Element lookup listing:
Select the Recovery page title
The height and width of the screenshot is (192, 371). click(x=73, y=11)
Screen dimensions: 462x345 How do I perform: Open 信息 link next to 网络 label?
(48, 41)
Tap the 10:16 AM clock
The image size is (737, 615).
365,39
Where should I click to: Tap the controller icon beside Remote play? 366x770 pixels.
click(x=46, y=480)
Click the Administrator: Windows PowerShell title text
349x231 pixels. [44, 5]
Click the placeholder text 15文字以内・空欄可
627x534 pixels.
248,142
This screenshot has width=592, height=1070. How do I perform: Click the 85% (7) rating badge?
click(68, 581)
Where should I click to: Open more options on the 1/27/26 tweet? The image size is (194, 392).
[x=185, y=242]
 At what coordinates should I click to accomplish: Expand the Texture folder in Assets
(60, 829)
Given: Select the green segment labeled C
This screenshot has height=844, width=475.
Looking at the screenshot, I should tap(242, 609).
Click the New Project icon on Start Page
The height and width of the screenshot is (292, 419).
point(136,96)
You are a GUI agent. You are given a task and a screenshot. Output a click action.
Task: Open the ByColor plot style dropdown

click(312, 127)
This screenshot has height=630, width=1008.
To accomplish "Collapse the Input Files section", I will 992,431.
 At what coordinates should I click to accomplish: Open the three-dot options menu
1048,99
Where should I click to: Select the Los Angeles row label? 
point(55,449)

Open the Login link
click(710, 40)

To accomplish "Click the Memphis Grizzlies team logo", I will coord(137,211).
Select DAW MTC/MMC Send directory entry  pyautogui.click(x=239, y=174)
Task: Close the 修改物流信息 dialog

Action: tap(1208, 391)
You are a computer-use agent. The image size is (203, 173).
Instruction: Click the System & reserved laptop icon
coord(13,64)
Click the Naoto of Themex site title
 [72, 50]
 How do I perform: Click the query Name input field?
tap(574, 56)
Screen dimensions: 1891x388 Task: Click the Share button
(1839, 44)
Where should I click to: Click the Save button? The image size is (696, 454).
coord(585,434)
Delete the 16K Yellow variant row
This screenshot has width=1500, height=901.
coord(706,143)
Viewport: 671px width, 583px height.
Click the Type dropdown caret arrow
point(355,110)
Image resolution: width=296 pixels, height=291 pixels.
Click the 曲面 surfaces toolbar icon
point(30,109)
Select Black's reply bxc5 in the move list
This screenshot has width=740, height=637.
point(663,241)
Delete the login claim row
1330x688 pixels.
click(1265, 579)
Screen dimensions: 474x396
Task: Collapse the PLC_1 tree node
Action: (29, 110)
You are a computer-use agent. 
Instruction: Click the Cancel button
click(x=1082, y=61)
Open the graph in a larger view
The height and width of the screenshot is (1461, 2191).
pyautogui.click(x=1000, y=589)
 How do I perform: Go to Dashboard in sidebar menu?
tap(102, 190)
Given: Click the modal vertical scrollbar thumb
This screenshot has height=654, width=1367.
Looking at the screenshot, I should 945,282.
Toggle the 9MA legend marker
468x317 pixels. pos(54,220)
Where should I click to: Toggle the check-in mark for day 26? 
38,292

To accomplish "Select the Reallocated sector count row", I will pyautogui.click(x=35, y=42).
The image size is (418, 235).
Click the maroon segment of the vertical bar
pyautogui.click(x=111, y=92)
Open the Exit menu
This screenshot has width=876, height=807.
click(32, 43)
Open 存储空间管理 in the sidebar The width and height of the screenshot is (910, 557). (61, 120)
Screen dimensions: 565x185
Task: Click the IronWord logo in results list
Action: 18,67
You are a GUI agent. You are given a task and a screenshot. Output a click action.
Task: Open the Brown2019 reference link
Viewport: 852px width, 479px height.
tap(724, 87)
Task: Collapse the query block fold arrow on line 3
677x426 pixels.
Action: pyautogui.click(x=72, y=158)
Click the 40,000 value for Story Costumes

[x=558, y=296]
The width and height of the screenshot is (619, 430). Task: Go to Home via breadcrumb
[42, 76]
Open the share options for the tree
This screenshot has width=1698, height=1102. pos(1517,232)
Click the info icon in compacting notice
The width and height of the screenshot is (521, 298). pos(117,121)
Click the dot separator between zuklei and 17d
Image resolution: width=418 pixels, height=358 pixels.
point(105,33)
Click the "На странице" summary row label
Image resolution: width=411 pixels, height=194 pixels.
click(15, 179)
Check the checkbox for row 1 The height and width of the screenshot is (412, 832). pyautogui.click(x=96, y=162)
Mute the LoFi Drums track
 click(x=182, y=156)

--- Exercise objective ---
Can you reproduce, word for word, the lines of the listing above from the one containing "Click the Naoto of Themex site title" through the one containing "point(30,109)", with both of those lines included?

--- Task solution ---
Click the Naoto of Themex site title
 [72, 50]
 How do I perform: Click the query Name input field?
tap(574, 56)
Screen dimensions: 1891x388 Task: Click the Share button
(1839, 44)
Where should I click to: Click the Save button? The image size is (696, 454).
coord(585,434)
Delete the 16K Yellow variant row
This screenshot has width=1500, height=901.
coord(706,143)
Viewport: 671px width, 583px height.
Click the Type dropdown caret arrow
point(355,110)
Image resolution: width=296 pixels, height=291 pixels.
Click the 曲面 surfaces toolbar icon
point(30,109)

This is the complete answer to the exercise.